▶ **EXTRAIT À LIRE**
Le coin du praticien

Cette information peut être transmise selon le modèle suivant :

« Cher M./Mme…, je vous informe que le paiement du prix de vente sera effectué en euros. Je vous laisse le soin de vous renseigner auprès de votre établissement bancaire afin de connaître les conditions et modalités de la conversion des fonds lors de leur réception et le montant de la commission qui sera prélevé par votre banque ».

Cette information peut être capitale lorsque le pays destinataire des fonds utilise une monnaie considérée comme fragile, susceptible d’être dévaluée compte tenu des circonstances géopolitiques. Cela peut permettre au vendeur de réaliser qu’il doit songer à transférer les fonds via un organisme de conversion de change qui l’aidera à sécuriser son capital en bloquant un taux convenable pour lui.

4116 Ensuite, dans l’hypothèse rarissime où le vendeur affirmerait dès la préparation de l’avant-contrat qu’il accepte de vendre son bien immobilier à condition de recevoir une certaine somme d’argent en devises étrangères, sur un compte ouvert à l’étranger, le notaire devrait lui indiquer quelles sont les conséquences de son choix. Entre le moment de l’accord des parties sur le prix de vente en euros et le paiement du prix de vente par le notaire au vendeur après la signature de l’acte de vente sur le compte du vendeur, il pourrait s’écouler plusieurs mois. Dès lors, le vendeur pourrait subir la variation à la baisse du taux de change entre l’euro et la monnaie étrangère. Si ce risque est généralement accepté par les vendeurs étrangers, ils pourraient tout de même reprocher au notaire français de ne pas avoir pris toutes les mesures nécessaires pour les protéger.

(Entrées d'un jeu de données)
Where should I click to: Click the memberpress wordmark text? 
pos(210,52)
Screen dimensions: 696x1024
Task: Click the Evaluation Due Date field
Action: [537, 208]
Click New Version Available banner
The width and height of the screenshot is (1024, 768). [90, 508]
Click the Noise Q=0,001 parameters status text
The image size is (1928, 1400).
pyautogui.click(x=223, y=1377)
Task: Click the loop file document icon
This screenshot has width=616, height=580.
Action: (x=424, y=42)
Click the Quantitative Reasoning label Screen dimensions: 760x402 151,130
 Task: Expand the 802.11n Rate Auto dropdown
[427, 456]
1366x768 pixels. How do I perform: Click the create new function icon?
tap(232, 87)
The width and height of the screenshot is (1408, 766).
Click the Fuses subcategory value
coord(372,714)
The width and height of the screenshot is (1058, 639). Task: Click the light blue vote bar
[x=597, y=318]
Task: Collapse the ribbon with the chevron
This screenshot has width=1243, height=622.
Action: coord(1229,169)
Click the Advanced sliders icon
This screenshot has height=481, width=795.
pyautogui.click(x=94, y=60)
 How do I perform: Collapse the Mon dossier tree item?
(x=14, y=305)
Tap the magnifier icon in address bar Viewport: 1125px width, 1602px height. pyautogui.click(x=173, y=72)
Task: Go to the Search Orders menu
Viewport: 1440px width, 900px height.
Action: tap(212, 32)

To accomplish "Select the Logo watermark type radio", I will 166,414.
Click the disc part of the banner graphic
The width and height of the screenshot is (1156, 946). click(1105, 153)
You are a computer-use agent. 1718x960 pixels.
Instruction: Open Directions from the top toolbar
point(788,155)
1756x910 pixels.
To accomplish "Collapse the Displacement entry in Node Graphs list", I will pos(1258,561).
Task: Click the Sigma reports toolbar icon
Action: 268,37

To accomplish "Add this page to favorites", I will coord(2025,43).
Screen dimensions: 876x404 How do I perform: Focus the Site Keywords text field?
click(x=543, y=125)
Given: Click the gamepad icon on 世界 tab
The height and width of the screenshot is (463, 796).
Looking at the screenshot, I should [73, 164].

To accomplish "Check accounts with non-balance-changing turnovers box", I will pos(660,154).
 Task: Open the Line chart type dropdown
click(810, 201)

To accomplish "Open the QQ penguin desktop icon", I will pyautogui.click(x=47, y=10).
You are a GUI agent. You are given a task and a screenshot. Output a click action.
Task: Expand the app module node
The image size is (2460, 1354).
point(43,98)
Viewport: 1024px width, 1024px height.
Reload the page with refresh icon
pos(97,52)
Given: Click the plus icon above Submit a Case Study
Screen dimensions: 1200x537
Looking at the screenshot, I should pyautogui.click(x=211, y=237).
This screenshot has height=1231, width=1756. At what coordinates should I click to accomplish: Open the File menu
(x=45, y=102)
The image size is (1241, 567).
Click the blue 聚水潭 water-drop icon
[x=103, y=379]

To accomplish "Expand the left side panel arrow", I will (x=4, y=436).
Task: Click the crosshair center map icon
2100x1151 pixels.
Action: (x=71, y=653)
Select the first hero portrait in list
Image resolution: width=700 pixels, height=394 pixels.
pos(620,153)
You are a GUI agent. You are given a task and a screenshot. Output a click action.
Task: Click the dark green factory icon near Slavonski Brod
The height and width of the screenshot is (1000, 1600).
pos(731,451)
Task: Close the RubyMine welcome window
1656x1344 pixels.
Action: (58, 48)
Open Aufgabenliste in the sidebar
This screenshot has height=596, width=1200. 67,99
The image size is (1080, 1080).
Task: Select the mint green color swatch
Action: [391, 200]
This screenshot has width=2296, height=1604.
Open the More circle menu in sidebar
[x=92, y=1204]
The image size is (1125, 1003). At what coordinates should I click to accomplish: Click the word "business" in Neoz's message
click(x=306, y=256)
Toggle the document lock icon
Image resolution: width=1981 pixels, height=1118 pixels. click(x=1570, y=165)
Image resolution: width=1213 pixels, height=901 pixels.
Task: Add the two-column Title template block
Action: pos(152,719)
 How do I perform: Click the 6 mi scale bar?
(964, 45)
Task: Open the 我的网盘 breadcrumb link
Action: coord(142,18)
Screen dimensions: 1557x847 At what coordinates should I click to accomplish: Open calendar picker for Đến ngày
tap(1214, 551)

▶ **OBJECTIF**
Reproduisez fidèlement le passage de l'extrait sur le paiement du prix de vente qui va de « Le coin du praticien » jusqu'à « convenable pour lui. » inclus.

▶ **CORRIGÉ DE L'EXERCICE**
Le coin du praticien

Cette information peut être transmise selon le modèle suivant :

« Cher M./Mme…, je vous informe que le paiement du prix de vente sera effectué en euros. Je vous laisse le soin de vous renseigner auprès de votre établissement bancaire afin de connaître les conditions et modalités de la conversion des fonds lors de leur réception et le montant de la commission qui sera prélevé par votre banque ».

Cette information peut être capitale lorsque le pays destinataire des fonds utilise une monnaie considérée comme fragile, susceptible d’être dévaluée compte tenu des circonstances géopolitiques. Cela peut permettre au vendeur de réaliser qu’il doit songer à transférer les fonds via un organisme de conversion de change qui l’aidera à sécuriser son capital en bloquant un taux convenable pour lui.